Banks used to be the safest way to save. It was easily a no brainer. My alliance to savings began in the 2nd grade as a local PNW bank helped to teach us to save our pennies with their banking signs proudly displayed in classrooms, “Bank day tomorrow”, “Banking day today” etc. I never wanted to miss a deposit day. Even giving up penny candy at the local grocery when my brothers gorged themselves! I’m sure other saving institutions were “green with envy” due to my uncensored brainwashing. Soon my brothers began asking me for loans against my savings and once I pulled the “with interest” card they too discovered I was onto something.
When our society started to depend on 401s/offshore savings/money markets, we began to set ourselves up for continual reruns of the 2007-2008 financial cycles. Accounts only offer 10% FDIC (if that) for deposit insurance, if offered at all now. Interest rates/mortgage rates fell and savers looked elsewhere. I firmly believe that most people do not know who to invest with, how to do it, monitor it or verify the security of the offering hence “why bother”. Immediate distractions move into play and $$ starts to “buy happiness”.

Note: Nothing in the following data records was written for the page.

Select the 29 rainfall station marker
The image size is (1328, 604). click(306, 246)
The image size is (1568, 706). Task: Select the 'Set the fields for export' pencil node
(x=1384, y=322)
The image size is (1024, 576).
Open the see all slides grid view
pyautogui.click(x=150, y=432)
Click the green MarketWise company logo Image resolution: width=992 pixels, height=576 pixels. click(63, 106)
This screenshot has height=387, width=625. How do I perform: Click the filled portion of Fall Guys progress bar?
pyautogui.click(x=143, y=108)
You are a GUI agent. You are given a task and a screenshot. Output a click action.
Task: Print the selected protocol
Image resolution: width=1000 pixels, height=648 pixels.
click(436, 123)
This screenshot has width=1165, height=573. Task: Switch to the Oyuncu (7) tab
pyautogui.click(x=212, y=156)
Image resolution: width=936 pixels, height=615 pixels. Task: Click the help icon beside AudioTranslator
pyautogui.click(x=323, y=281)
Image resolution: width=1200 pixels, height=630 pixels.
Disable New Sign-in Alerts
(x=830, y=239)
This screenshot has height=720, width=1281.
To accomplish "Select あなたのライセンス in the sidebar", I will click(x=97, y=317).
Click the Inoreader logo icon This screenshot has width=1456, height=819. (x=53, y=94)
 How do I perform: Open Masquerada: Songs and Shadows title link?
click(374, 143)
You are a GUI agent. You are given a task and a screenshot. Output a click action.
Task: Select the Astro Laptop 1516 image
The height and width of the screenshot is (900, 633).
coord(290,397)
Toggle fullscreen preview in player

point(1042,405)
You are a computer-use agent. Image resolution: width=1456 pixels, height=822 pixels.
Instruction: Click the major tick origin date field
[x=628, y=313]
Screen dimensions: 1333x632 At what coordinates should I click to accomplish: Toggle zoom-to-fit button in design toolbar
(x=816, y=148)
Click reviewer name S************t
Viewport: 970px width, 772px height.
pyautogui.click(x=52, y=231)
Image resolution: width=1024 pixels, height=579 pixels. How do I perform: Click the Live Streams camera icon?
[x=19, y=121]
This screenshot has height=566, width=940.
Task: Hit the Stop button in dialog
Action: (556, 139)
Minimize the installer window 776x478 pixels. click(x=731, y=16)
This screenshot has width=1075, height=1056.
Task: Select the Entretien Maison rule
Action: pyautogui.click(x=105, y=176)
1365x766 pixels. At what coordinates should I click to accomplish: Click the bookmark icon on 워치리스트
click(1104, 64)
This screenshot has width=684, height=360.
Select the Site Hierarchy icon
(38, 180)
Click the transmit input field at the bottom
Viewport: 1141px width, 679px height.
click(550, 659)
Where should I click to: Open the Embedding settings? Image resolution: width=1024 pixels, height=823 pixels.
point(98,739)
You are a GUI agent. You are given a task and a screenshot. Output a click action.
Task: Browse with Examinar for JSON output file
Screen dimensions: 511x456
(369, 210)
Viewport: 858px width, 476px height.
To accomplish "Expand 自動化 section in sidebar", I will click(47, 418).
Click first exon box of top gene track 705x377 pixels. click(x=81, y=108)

I feel modified, diversified savings for your first home should be paramount. Your location should be closer to a major metro area for your job as you can not rely on “business as usual” for long anymore. Best investment over time anyone can make. Then, once you acquire equity, sell and trade up to where/how you really want to live. As they say, “They aren’t making land anymore”.
Educate yourselves people. Vote for candidates who protect our environment. Voice your opinions regarding big conglomerates buying up all of the small businesses and stay alert!
There has been this mindset for some time that the ‘government’ will take care of you. I just don’t get that. To add on to what Marie said, vote for candidates that put saving and budgeting as a priority. Some of us (not all) have become a nation of consumers and it has, IMO, created this live for today mentality. As my smart step dad says…use it up, wear it out, make do and do without!
Linda Sand says
When young we were frivolous and didn’t save. Fortunately our income grew enough to let us make up for that. At age 70 we’ve been living off savings then savings plus SS for ten years already and don’t expect to run out of money before we die. We are among the lucky ones who lived through the boom times and sold our last house just before the bubble burst.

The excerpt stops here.